The answer is to be the full listing, unchanged in every line.

SUPPLIED DATA: Begin

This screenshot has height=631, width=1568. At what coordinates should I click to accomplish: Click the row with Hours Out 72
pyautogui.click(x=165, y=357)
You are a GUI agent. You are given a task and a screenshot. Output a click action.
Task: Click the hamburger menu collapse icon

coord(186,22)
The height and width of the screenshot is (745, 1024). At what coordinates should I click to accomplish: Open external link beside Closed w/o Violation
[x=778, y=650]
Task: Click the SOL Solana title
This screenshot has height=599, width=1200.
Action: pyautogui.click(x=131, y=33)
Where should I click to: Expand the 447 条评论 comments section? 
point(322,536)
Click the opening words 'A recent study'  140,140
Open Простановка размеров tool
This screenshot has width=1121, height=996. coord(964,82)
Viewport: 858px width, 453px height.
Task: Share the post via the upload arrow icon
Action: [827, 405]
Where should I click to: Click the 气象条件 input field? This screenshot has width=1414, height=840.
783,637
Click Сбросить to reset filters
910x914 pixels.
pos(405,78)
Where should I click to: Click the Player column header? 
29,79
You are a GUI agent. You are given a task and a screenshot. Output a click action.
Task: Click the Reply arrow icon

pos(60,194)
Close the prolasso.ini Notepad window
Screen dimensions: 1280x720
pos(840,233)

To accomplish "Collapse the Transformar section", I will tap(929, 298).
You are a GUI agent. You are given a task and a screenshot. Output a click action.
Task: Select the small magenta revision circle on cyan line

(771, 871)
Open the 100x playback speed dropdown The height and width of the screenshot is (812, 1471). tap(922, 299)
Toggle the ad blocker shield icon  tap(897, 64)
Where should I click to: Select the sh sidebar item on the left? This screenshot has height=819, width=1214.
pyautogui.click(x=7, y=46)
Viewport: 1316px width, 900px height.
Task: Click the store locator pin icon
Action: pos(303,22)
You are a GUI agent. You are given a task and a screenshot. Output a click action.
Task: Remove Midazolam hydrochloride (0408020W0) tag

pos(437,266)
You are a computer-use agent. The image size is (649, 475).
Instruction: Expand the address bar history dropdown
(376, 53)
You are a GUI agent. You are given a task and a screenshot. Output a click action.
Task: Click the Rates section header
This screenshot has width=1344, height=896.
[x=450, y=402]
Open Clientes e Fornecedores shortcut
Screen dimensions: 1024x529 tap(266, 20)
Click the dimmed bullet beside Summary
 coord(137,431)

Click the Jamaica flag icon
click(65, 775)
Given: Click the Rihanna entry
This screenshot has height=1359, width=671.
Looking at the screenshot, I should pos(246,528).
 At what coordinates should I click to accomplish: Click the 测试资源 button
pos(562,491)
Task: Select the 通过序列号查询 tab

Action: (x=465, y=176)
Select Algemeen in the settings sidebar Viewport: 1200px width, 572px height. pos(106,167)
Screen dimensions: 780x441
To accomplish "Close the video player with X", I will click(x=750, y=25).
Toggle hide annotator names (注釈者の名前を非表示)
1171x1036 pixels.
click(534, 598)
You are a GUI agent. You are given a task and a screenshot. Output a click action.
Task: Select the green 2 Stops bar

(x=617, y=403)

SUPPLIED DATA: End

» **EXPECTED ANSWER**:
This screenshot has height=631, width=1568. At what coordinates should I click to accomplish: Click the row with Hours Out 72
pyautogui.click(x=165, y=357)
You are a GUI agent. You are given a task and a screenshot. Output a click action.
Task: Click the hamburger menu collapse icon

coord(186,22)
The height and width of the screenshot is (745, 1024). At what coordinates should I click to accomplish: Open external link beside Closed w/o Violation
[x=778, y=650]
Task: Click the SOL Solana title
This screenshot has height=599, width=1200.
Action: pyautogui.click(x=131, y=33)
Where should I click to: Expand the 447 条评论 comments section? 
point(322,536)
Click the opening words 'A recent study'  140,140
Open Простановка размеров tool
This screenshot has width=1121, height=996. coord(964,82)
Viewport: 858px width, 453px height.
Task: Share the post via the upload arrow icon
Action: [827, 405]
Where should I click to: Click the 气象条件 input field? This screenshot has width=1414, height=840.
783,637
Click Сбросить to reset filters
910x914 pixels.
pos(405,78)
Where should I click to: Click the Player column header? 
29,79
You are a GUI agent. You are given a task and a screenshot. Output a click action.
Task: Click the Reply arrow icon

pos(60,194)
Close the prolasso.ini Notepad window
Screen dimensions: 1280x720
pos(840,233)

To accomplish "Collapse the Transformar section", I will tap(929, 298).
You are a GUI agent. You are given a task and a screenshot. Output a click action.
Task: Select the small magenta revision circle on cyan line

(771, 871)
Open the 100x playback speed dropdown The height and width of the screenshot is (812, 1471). tap(922, 299)
Toggle the ad blocker shield icon  tap(897, 64)
Where should I click to: Select the sh sidebar item on the left? This screenshot has height=819, width=1214.
pyautogui.click(x=7, y=46)
Viewport: 1316px width, 900px height.
Task: Click the store locator pin icon
Action: pos(303,22)
You are a GUI agent. You are given a task and a screenshot. Output a click action.
Task: Remove Midazolam hydrochloride (0408020W0) tag

pos(437,266)
You are a computer-use agent. The image size is (649, 475).
Instruction: Expand the address bar history dropdown
(376, 53)
You are a GUI agent. You are given a task and a screenshot. Output a click action.
Task: Click the Rates section header
This screenshot has width=1344, height=896.
[x=450, y=402]
Open Clientes e Fornecedores shortcut
Screen dimensions: 1024x529 tap(266, 20)
Click the dimmed bullet beside Summary
 coord(137,431)

Click the Jamaica flag icon
click(65, 775)
Given: Click the Rihanna entry
This screenshot has height=1359, width=671.
Looking at the screenshot, I should pos(246,528).
 At what coordinates should I click to accomplish: Click the 测试资源 button
pos(562,491)
Task: Select the 通过序列号查询 tab

Action: (x=465, y=176)
Select Algemeen in the settings sidebar Viewport: 1200px width, 572px height. pos(106,167)
Screen dimensions: 780x441
To accomplish "Close the video player with X", I will click(x=750, y=25).
Toggle hide annotator names (注釈者の名前を非表示)
1171x1036 pixels.
click(534, 598)
You are a GUI agent. You are given a task and a screenshot. Output a click action.
Task: Select the green 2 Stops bar

(x=617, y=403)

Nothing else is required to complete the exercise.